§ **Exercise task**
For each statement that follows, say whether it agrees with the forum thread on cleaning black sand, answering yes or no and quoting the thread's deciding words. 1. lochaber adds water to the tank before planting. 2. Jordin has used Seachem Fluorite without washing it first. 3. Fishly washes sand until the water is completely clear after sitting for 30 seconds.

§ **Document**
^^^^^^^^

# Best way to clean black sand



## Alexp08 (Oct 14, 2014)

I just ordered 60lbs of Seachem Flourite black. They say this has been prewashed, I call BS. This stuff is filthy. So what have some of you found to be the best way to clean it?


----------



## Knotyoureality (Aug 3, 2012)

Cat litter pan--an indispensible tool for me when it comes to my tanks. 

Fill it 1/3-1/2 full of substrate (depending on what weight you can easily manage), fill with water, agitate, pour off cloudy water--repeat until it runs reasonably clear. 

Beats a 5g bucket. It's shallow, so you can agitate the entire depth of the subtrate easily instead of just the top inch or two. It's shallow, so you can pour off more water without having to tilt the pan so far as to risk dumping the stuff you're cleaning. It's shallow, so you can easily see how cloudy the water is. Also fits better under faucets if you're having to work inside. 

Cheap, sturdy, useful for soo many things. I pull it out for cleaning substrate, holding/storing trimmings, as a nice deep but wide container to dump bits of wet equipement on when I'm cleaning or changing out filters. Easy to sterilize too, which is nice when you're dealing with QT.


----------



## Jordin (Jun 21, 2012)

I agree with what the above poster said regarding a tray and cleaning...

However, you do not need to clean Seachem Fluorite. 

I've used it on many aquariums right out of the bag. It's good stuff, never had an issue. Most manufacturers state if the gravel needs or does not need cleaning. This stuff does not and Seachem is a trusted brand. They have no reason to make false claims as it would only hurt their reputation in this industry.

Why are you "calling BS"?

It's supposed to look that way in the bag.


----------



## Alexp08 (Oct 14, 2014)

Jordin said:


> I agree with what the above poster said regarding a tray and cleaning...
> 
> However, you do not need to clean Seachem Fluorite.
> 
> ...


Two reasons, i got the black sand about 3 months ago for a 10 gallon and trusted the "pre washed' and dumped it in tank and put water in. Worst move ever! the tank was taken over by a black cloud that didnt settle. I had to drain the water and then clean it. This time i got the original black. Took a little out in a bowl and ran some water over it, same thing.


----------



## lochaber (Jan 23, 2012)

When I set up a tank, I put in the substrate, and then do the planting (no water yet), and periodically spray/mist the plants and substrate pretty heavily with a spray bottle. This both keeps the plants from drying out, and helps to wash all the fines down lower into the substrate.

When I'm done, I do a bit extra misting/spraying just to make sure, and then I add water slowly, into a bowl or lid, or over an extra filter sponge.

Seems to work pretty well, I get crystal clear tanks from the start, and it saves me the effort of washing substrate.


----------



## Jordin (Jun 21, 2012)

lochaber said:


> When I set up a tank, I add water slowly, into a bowl or lid, or over an extra filter sponge.
> 
> Seems to work pretty well, I get crystal clear tanks from the start, and it saves me the effort of washing substrate.


Yes


----------



## Fishly (Jan 8, 2010)

If you don't wash it, you'll have to deal with a cloud whenever you move plants around. And good luck if you're trying to catch fish without stirring it up.

I like to use a shallow pan, just like Knotyourreality said, except I do it outside and run the hose in it. Let the water overflow and take the dust with it. It takes a while, but I've gotten sand that was mixed with mineralized topsoil completely clean using this method. I wash it until I can stir the sand and have the water be completely clear after letting it sit for 30 seconds. I can then dump it into a filled tank without the water getting cloudy. Totally worth it.


----------

^^^^^^^^

§ **Data lines**

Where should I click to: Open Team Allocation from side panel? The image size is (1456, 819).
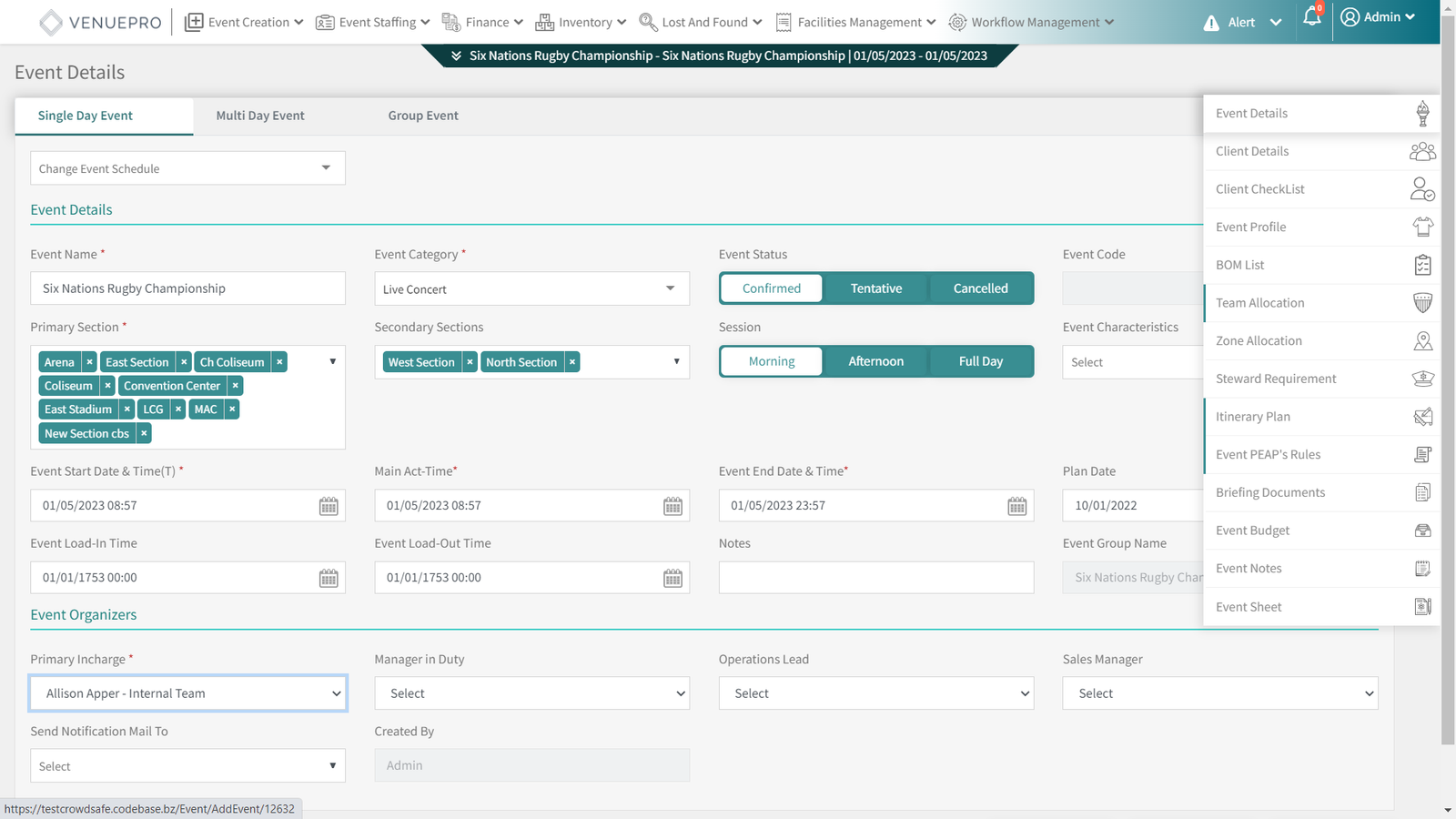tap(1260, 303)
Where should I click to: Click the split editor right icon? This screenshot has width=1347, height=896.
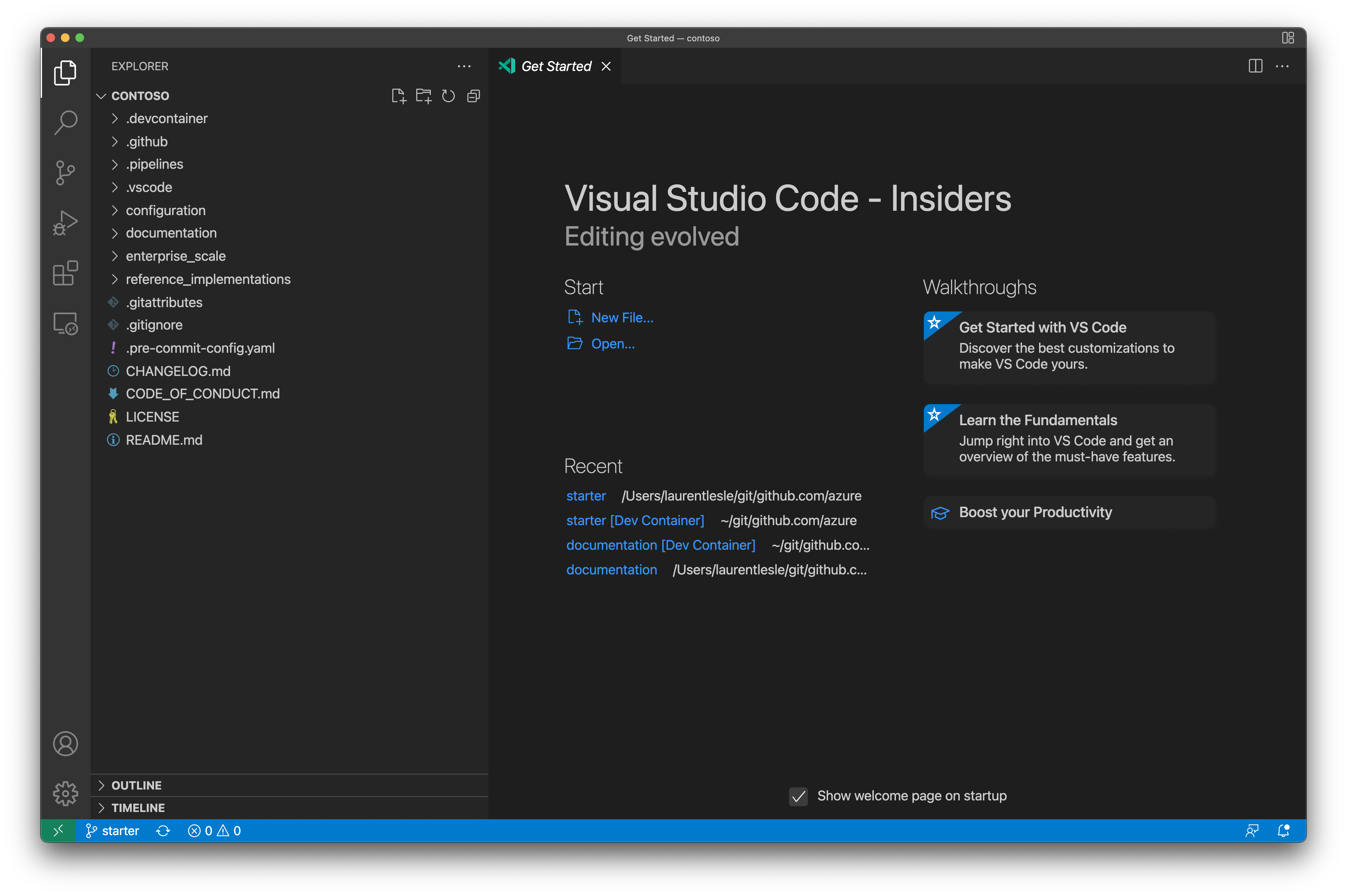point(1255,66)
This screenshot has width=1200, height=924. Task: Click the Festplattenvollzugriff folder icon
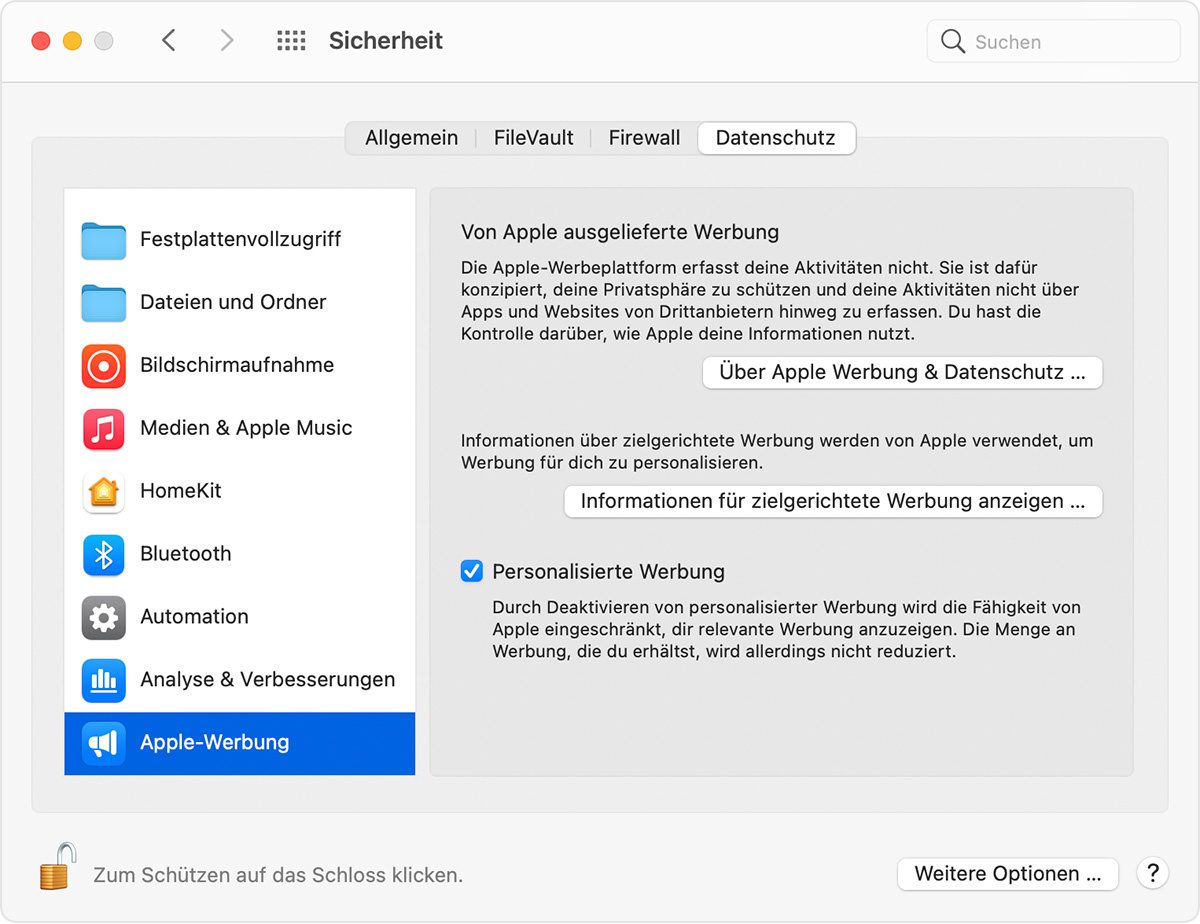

^^^^^^^^

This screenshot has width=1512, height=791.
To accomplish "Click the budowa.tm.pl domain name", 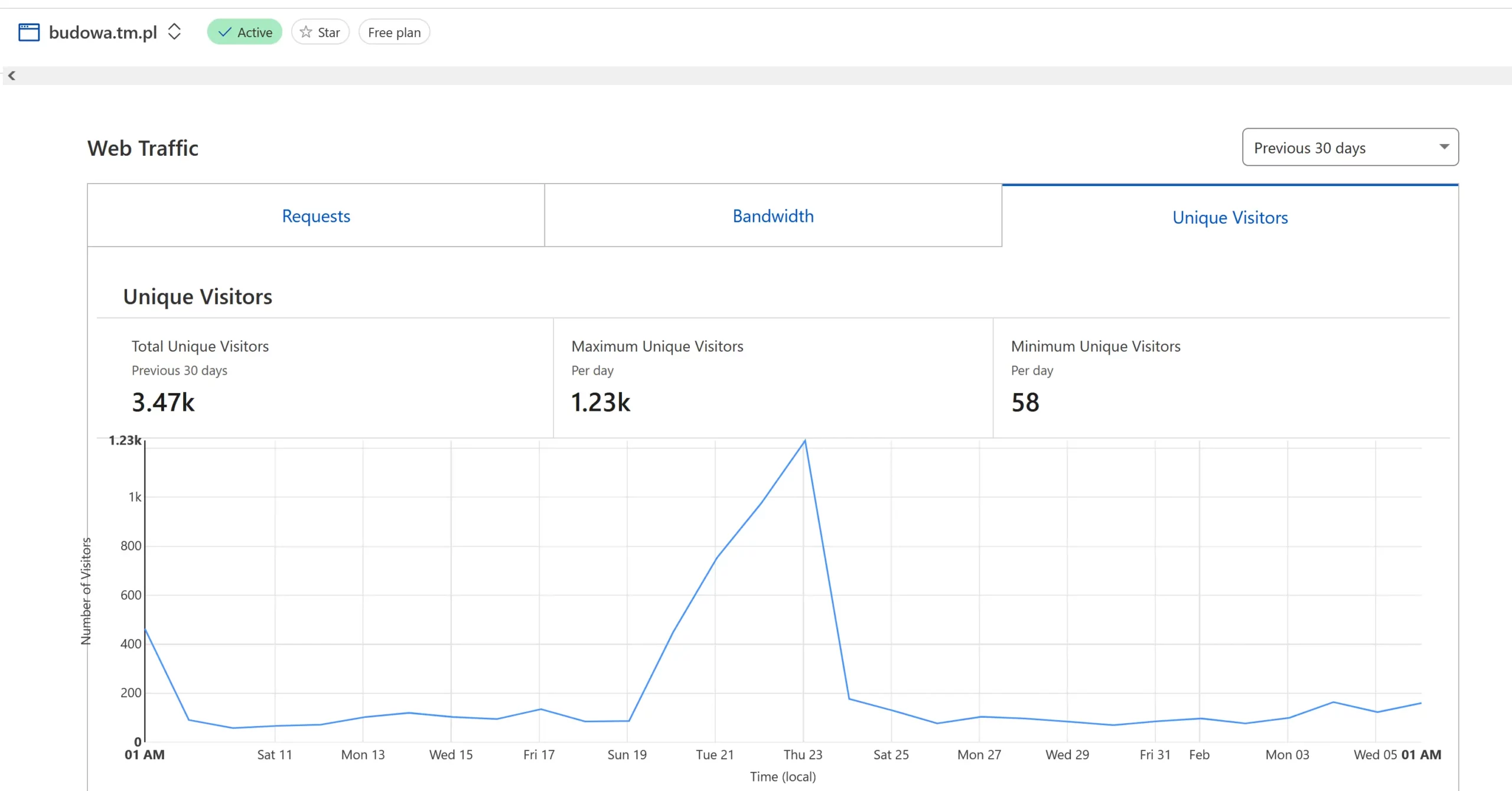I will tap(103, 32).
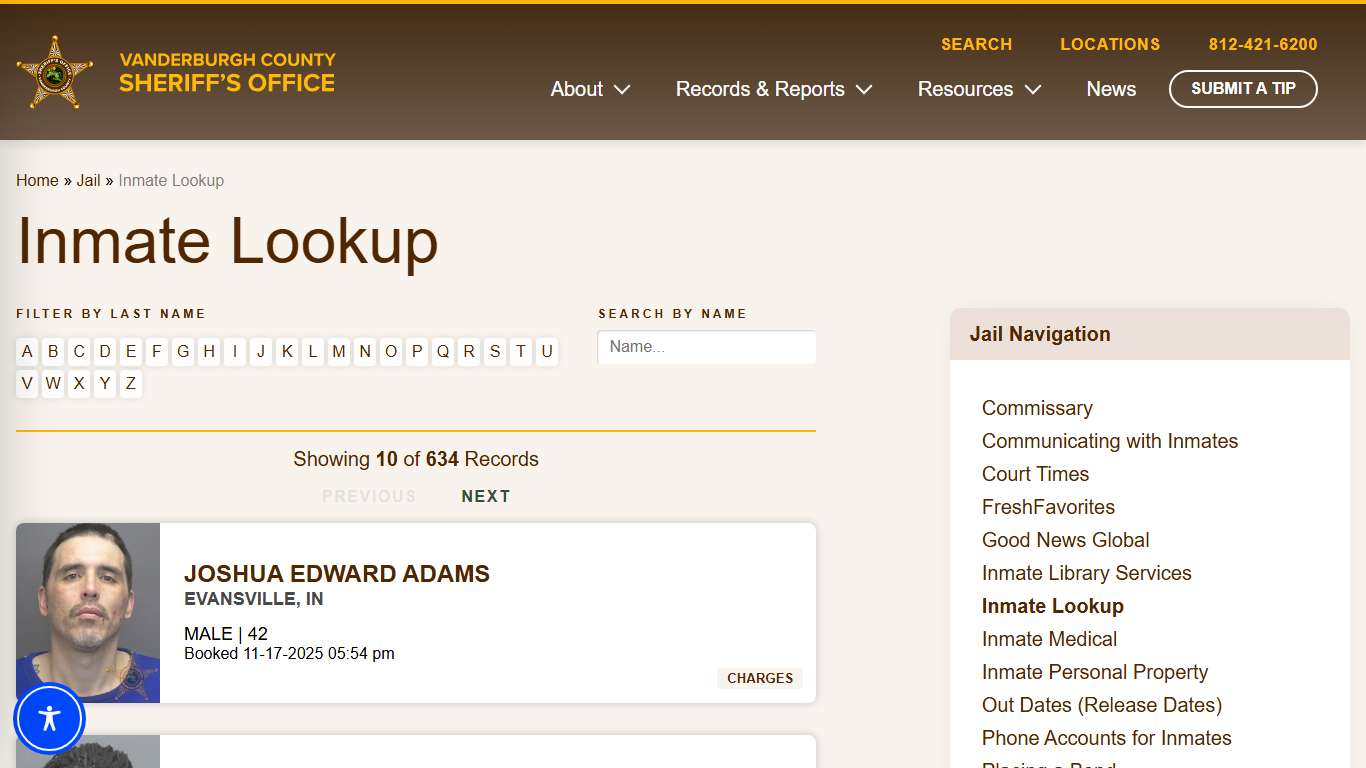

^^^^^^^^

§ **Written solution**
1. No: "then do the planting (no water yet)"
2. Yes: "I've used it on many aquariums right out of the bag."
3. Yes: "I wash it until I can stir the sand and have the water be completely clear after letting it sit for 30 seconds."